Dataset entries
◆ ◆ ◆ ◆
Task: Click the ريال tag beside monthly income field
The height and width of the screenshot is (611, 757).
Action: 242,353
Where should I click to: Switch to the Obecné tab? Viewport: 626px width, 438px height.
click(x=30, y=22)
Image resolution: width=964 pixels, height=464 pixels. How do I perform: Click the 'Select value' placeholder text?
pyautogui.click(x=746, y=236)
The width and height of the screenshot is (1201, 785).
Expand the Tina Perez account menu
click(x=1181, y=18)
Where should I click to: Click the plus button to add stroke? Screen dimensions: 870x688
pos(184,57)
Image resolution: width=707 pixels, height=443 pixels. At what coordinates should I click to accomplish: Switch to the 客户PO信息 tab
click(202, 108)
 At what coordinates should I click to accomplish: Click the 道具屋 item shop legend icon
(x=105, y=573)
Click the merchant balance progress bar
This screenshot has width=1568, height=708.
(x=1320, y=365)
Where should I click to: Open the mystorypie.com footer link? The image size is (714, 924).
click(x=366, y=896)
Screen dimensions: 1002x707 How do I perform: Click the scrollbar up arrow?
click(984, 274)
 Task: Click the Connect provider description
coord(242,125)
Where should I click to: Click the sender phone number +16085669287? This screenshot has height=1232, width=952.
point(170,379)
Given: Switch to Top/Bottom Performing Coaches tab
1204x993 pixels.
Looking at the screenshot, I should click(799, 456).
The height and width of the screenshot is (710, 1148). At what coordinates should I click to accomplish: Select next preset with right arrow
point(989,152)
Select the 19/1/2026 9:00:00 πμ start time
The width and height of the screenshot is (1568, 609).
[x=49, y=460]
◆ ◆ ◆ ◆
--- Goal of the exercise ---
The records given above are to be repeated in full, exactly.

--- Result below ---
Task: Click the ريال tag beside monthly income field
The height and width of the screenshot is (611, 757).
Action: 242,353
Where should I click to: Switch to the Obecné tab? Viewport: 626px width, 438px height.
click(x=30, y=22)
Image resolution: width=964 pixels, height=464 pixels. How do I perform: Click the 'Select value' placeholder text?
pyautogui.click(x=746, y=236)
The width and height of the screenshot is (1201, 785).
Expand the Tina Perez account menu
click(x=1181, y=18)
Where should I click to: Click the plus button to add stroke? Screen dimensions: 870x688
pos(184,57)
Image resolution: width=707 pixels, height=443 pixels. At what coordinates should I click to accomplish: Switch to the 客户PO信息 tab
click(202, 108)
 At what coordinates should I click to accomplish: Click the 道具屋 item shop legend icon
(x=105, y=573)
Click the merchant balance progress bar
This screenshot has width=1568, height=708.
(x=1320, y=365)
Where should I click to: Open the mystorypie.com footer link? The image size is (714, 924).
click(x=366, y=896)
Screen dimensions: 1002x707 How do I perform: Click the scrollbar up arrow?
click(984, 274)
 Task: Click the Connect provider description
coord(242,125)
Where should I click to: Click the sender phone number +16085669287? This screenshot has height=1232, width=952.
point(170,379)
Given: Switch to Top/Bottom Performing Coaches tab
1204x993 pixels.
Looking at the screenshot, I should click(799, 456).
The height and width of the screenshot is (710, 1148). At what coordinates should I click to accomplish: Select next preset with right arrow
point(989,152)
Select the 19/1/2026 9:00:00 πμ start time
The width and height of the screenshot is (1568, 609).
[x=49, y=460]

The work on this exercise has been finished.